A sculpture depicting orcas reimagined as 11 stylized surfboards will greet motorists, cyclists and pedestrians traversing the new Johnson Street Bridge.
The $250,000 sculpture, created by city artist-in-residence Luke Ramsey in collaboration with city Indigenous artist-in-residence Lindsay Delaronde, is being designed to be interactive, with opportunities to play recordings of First Nations drumming and singing.
Ramsey told councillors Thursday the design is “shaped by simple lines and colour” reimagining the orca form.
“Viewing the sculpture from different perspectives offers many unique viewing opportunities showing movement and stillness,” he said.

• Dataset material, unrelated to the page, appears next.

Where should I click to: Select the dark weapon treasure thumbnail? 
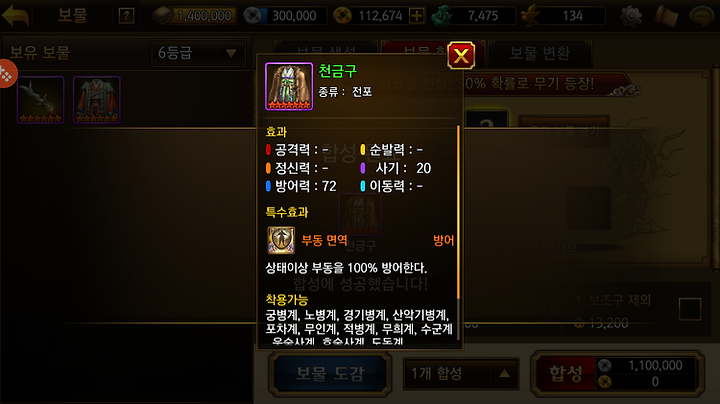click(x=40, y=100)
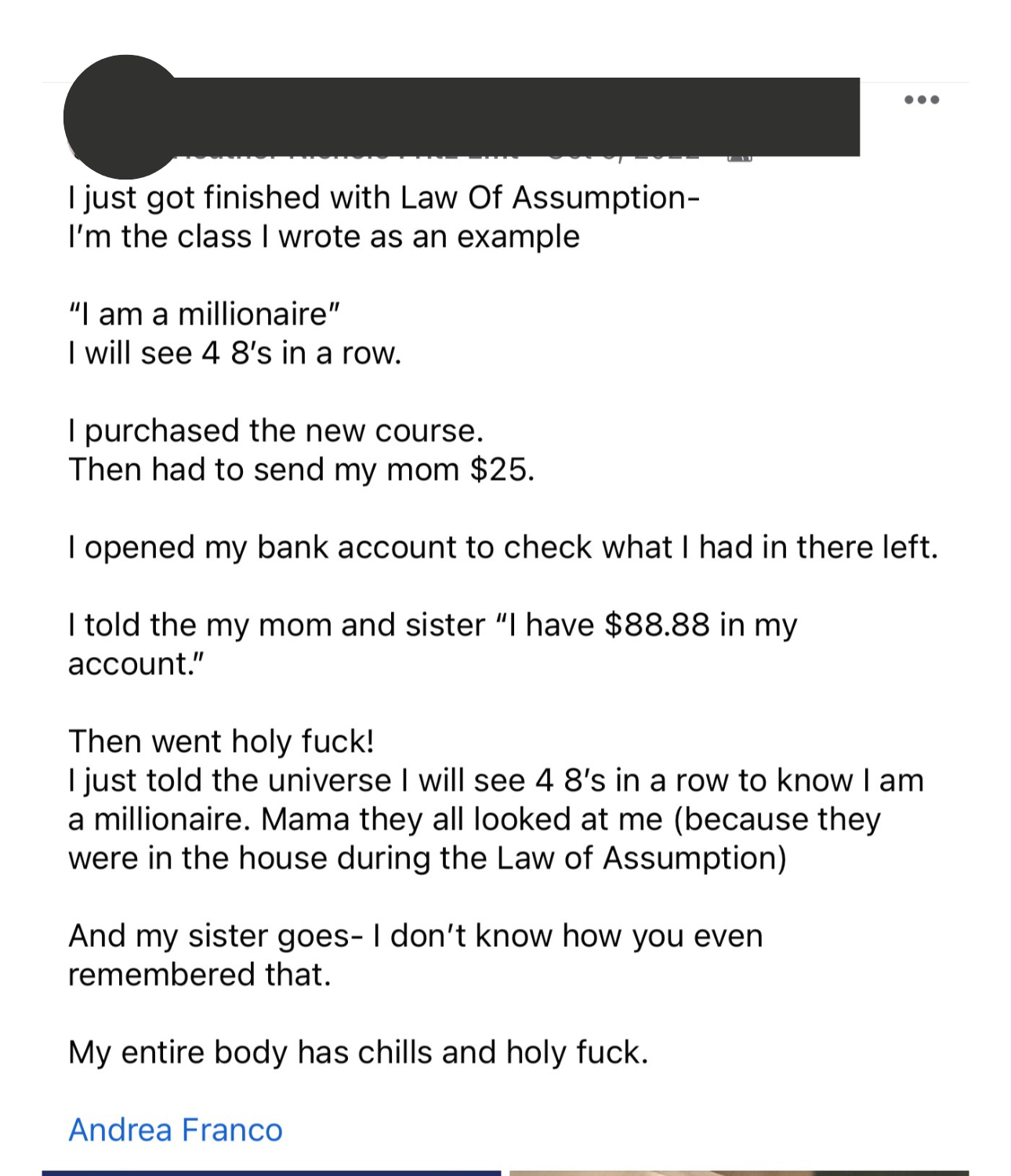Tap the $88.88 amount in the post

click(x=657, y=625)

The design, approved by Victoria’s art in public places committee, was also approved by councillors Thursday as part of about $3.6 million in proposed spending to landscape and finish public areas adjacent to the bridge.
The sculpture is to be on a triangle island created as the road splits on the eastern approach to the bridge.

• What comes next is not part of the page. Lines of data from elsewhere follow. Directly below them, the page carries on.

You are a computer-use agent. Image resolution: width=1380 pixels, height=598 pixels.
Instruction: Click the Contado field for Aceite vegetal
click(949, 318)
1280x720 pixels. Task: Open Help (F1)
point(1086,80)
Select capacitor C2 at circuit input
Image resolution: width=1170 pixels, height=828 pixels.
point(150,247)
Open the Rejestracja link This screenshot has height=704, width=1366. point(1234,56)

Some councillors suggested that story boards be included.
“Just to look at it, I couldn’t relate to it as well as when the artist-in-residence described it,” said Coun. Charlayne Thornton-Joe.
Coun. Margaret Lucas said hearing an explanation “really helped me to understand the whole concept.”
But Coun. Geoff Young said one of his ongoing concerns with public art is when it needs to be explained.
“The fact is that the great majority of people passing the site will not have the benefit of any explanation. They’ll see surfboards. They’ll think surfboards. I’m sorry. If I had my way, no public art competition would allow the artist to say even one single word or write one single word.”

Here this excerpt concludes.